Please pick out every line of the records below that contains the string "Task", matching case exactly, and copy each one.
# Start of SOURCE RECORDS
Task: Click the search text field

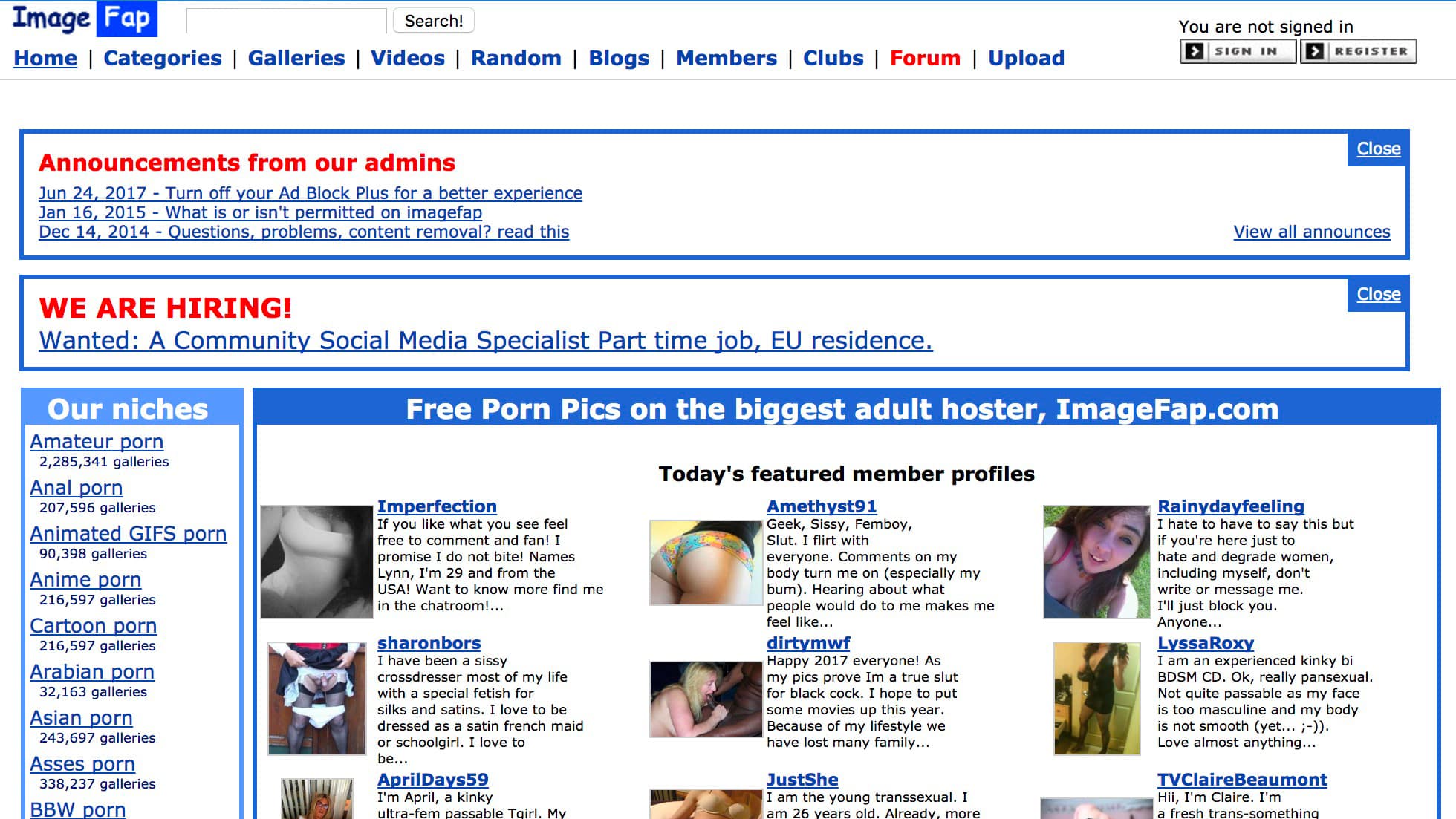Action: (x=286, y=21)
# End of SOURCE RECORDS
# Start of SOURCE RECORDS
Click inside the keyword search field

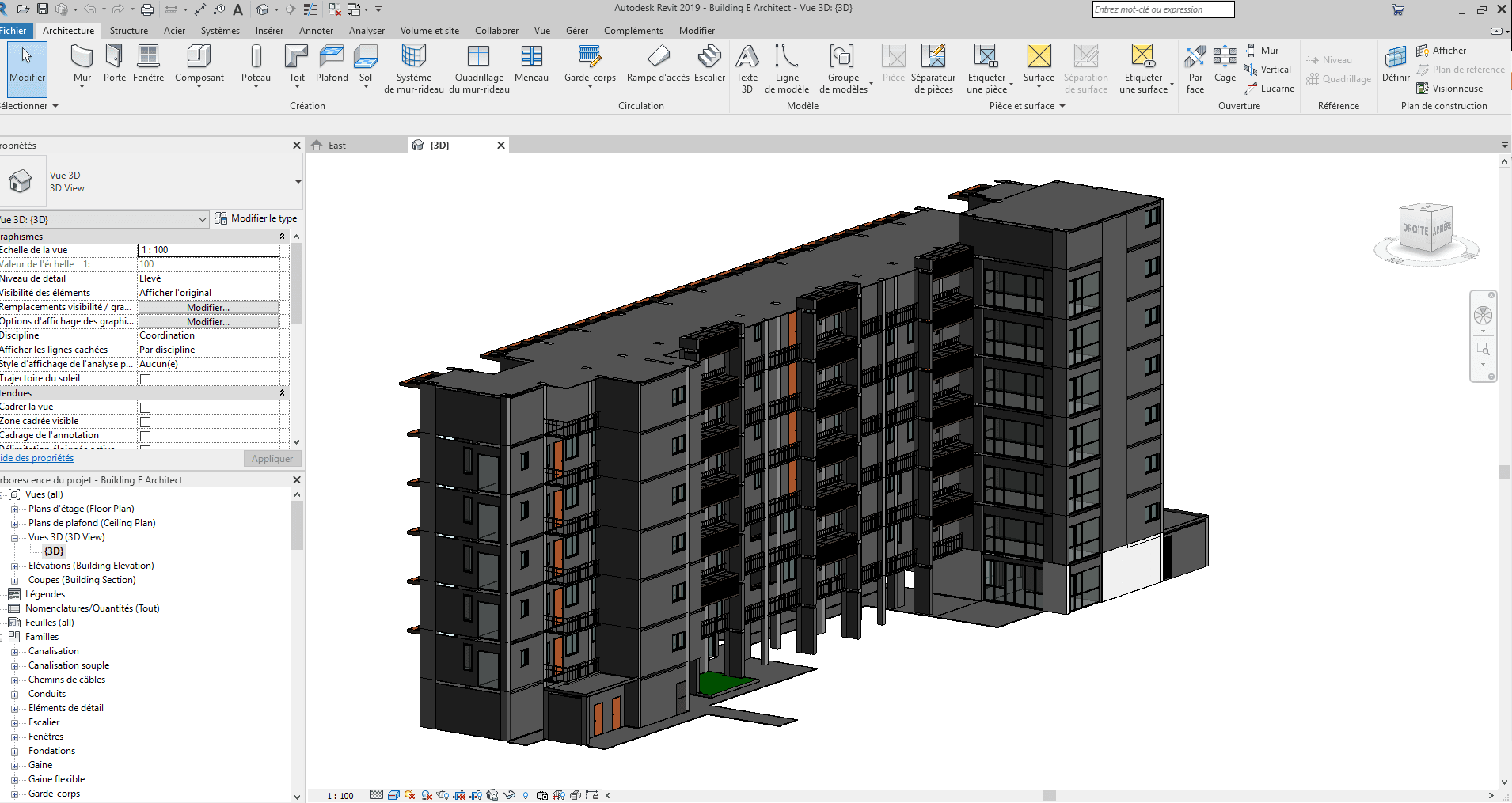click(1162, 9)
# End of SOURCE RECORDS
# Start of SOURCE RECORDS
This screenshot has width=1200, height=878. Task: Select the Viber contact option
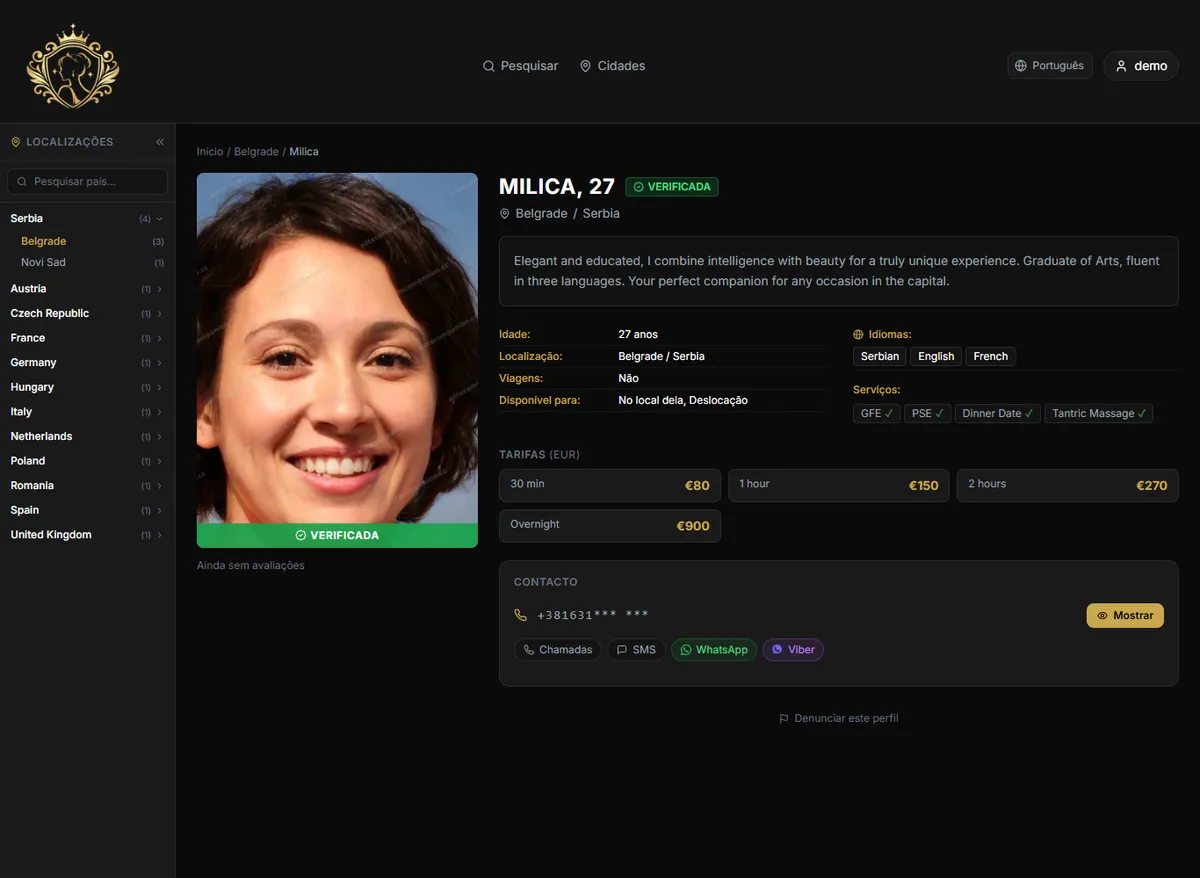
# End of SOURCE RECORDS
EXPECTED OUTPUT
Task: Click the search text field
This screenshot has width=1200, height=878. Task: Select the Viber contact option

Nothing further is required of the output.